Abstract

INTRODUCTION: The natural history of children with NF1-OPG is unpredictable, indications for therapy to save vision, using patient, imaging and visual factors have not been studied in Europe. The aim of this multi-disciplinary workshop was to promote a revised and standardised approach for the next SIOP LGG trial. METHOD: Eight SIOP-LGG2004 centres contributed 83 NF1-OPG cases with complete imaging, visual and clinical datasets (age at diagnosis: median 4.8 yrs range 1.1-13.1; m:F 37:46, median follow-up 19.2 months range 1.8-121 months). Severe visual impairment/blindness (LogMAR >= 1.0) at diagnosis and last follow up, respectively: unilateral 16,21; bilateral 3,7. Anatomical distribution at diagnosis: Dodge Stage A (nerves) 35; Stage B (chiasm) 16; Stage C (nearby structures) 32. Imaging evidence of: response 31: no change:46; progression 6. Analysis of this dataset informed consensus discussion and voting of representative cases for proposed trial criteria for observation, treatment and randomisation. RESULTS: Consensus on imaging and visual classification was achieved, including a schematic for recording patient, visual and imaging details.
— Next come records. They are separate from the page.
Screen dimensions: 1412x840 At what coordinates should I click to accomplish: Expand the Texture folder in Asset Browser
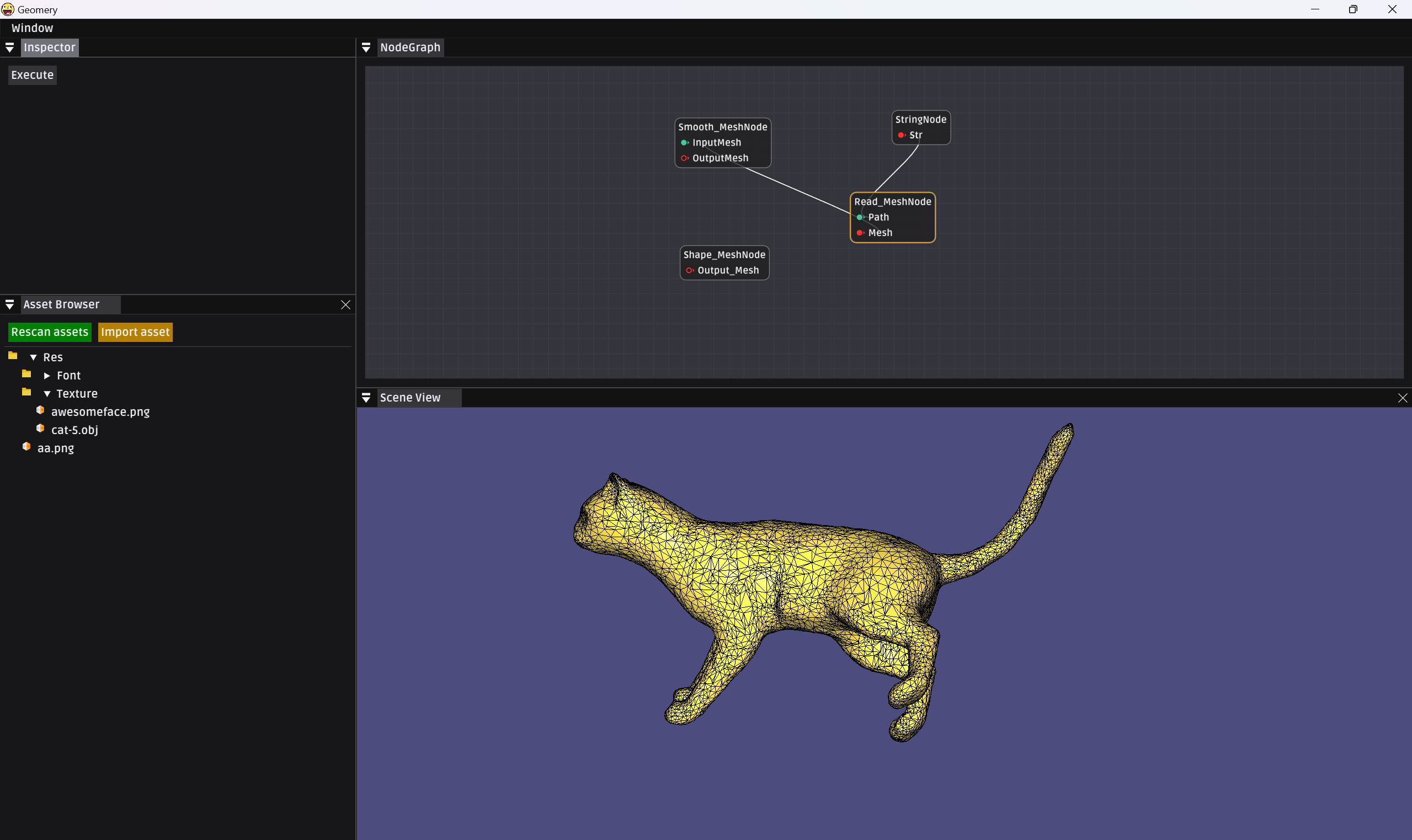[47, 393]
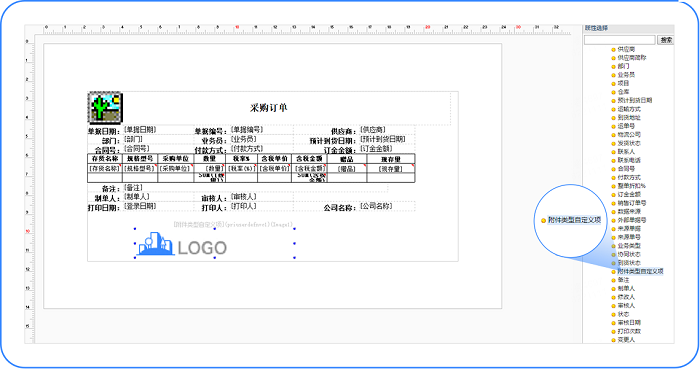Viewport: 700px width, 369px height.
Task: Select 附件类型自定义项 in the property list
Action: (x=640, y=271)
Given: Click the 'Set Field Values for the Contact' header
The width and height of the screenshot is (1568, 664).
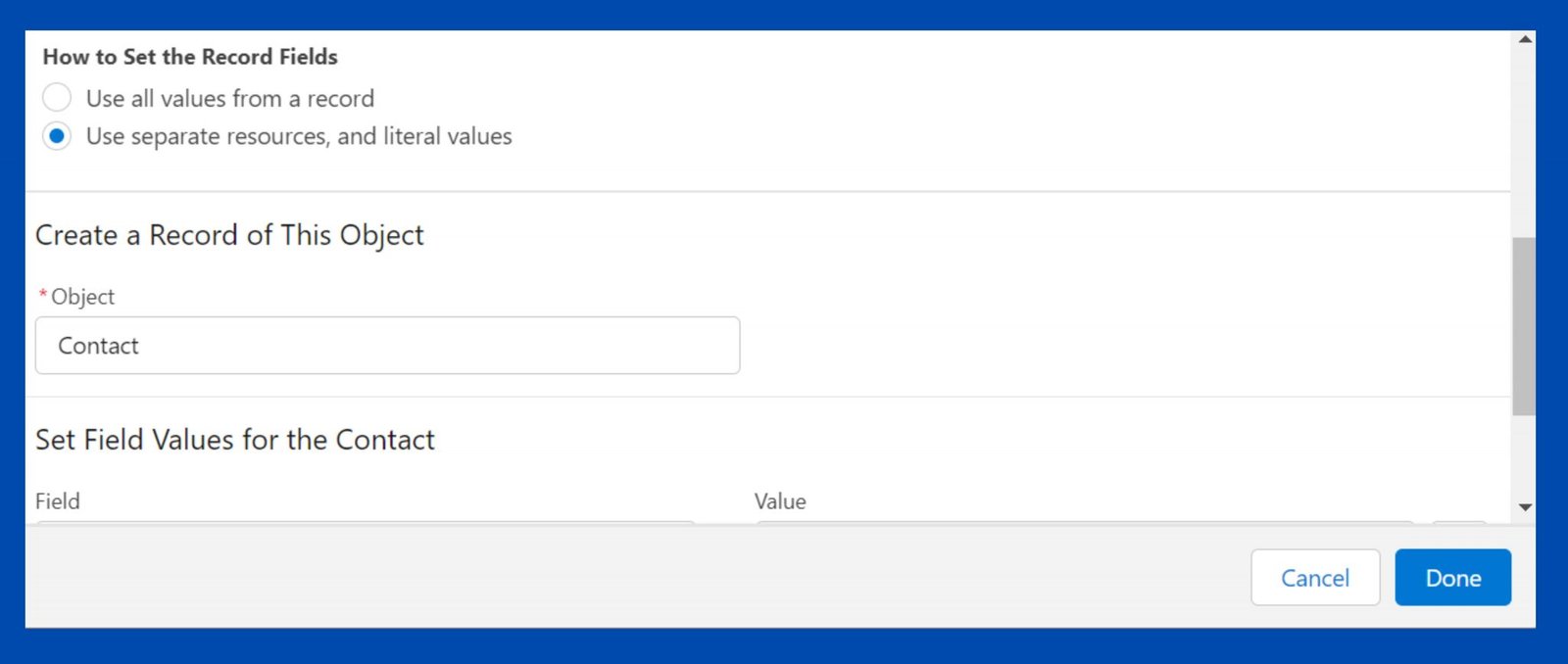Looking at the screenshot, I should pos(234,439).
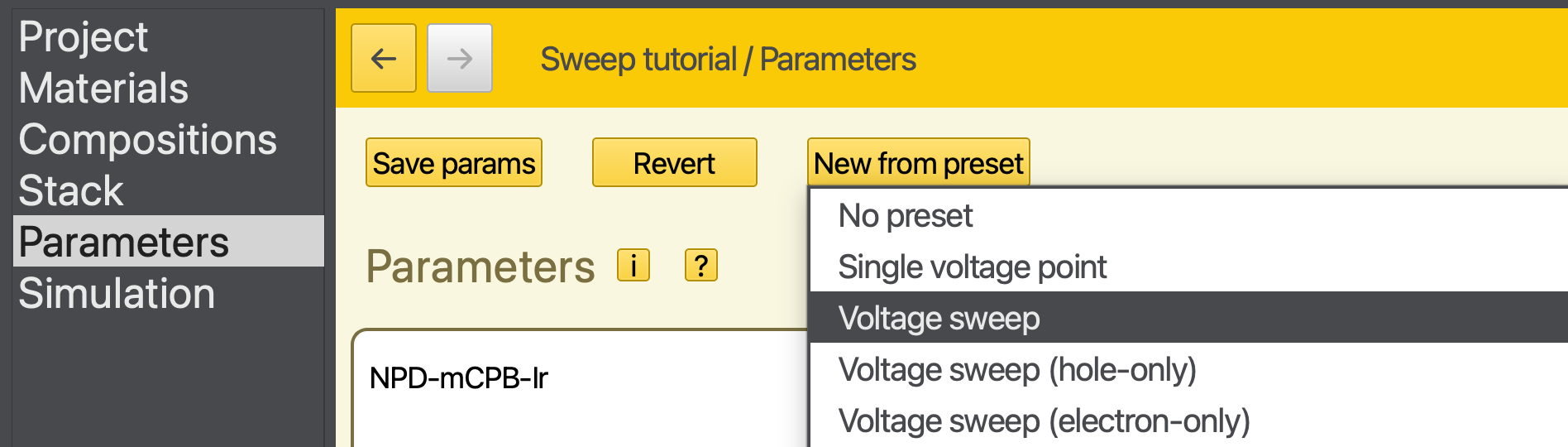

Criteria for case selection were: age, history of visual decline, presence of severe visual symptoms, unreliable visual assessment, proptosis and post-chiasmatic tumour involvement. A subsequent 19 case web-based questionnaire was completed by 15 workshop participants. The respondents allocated 8 cases to observation; 8 to immediate treatment and 3 for consideration for randomisation. CONCLUSION: A new consensus on selection criteria using a contemporary trial cohort was reached. We have piloted a web-based questionnaire to assess feasibility of a randomised trial.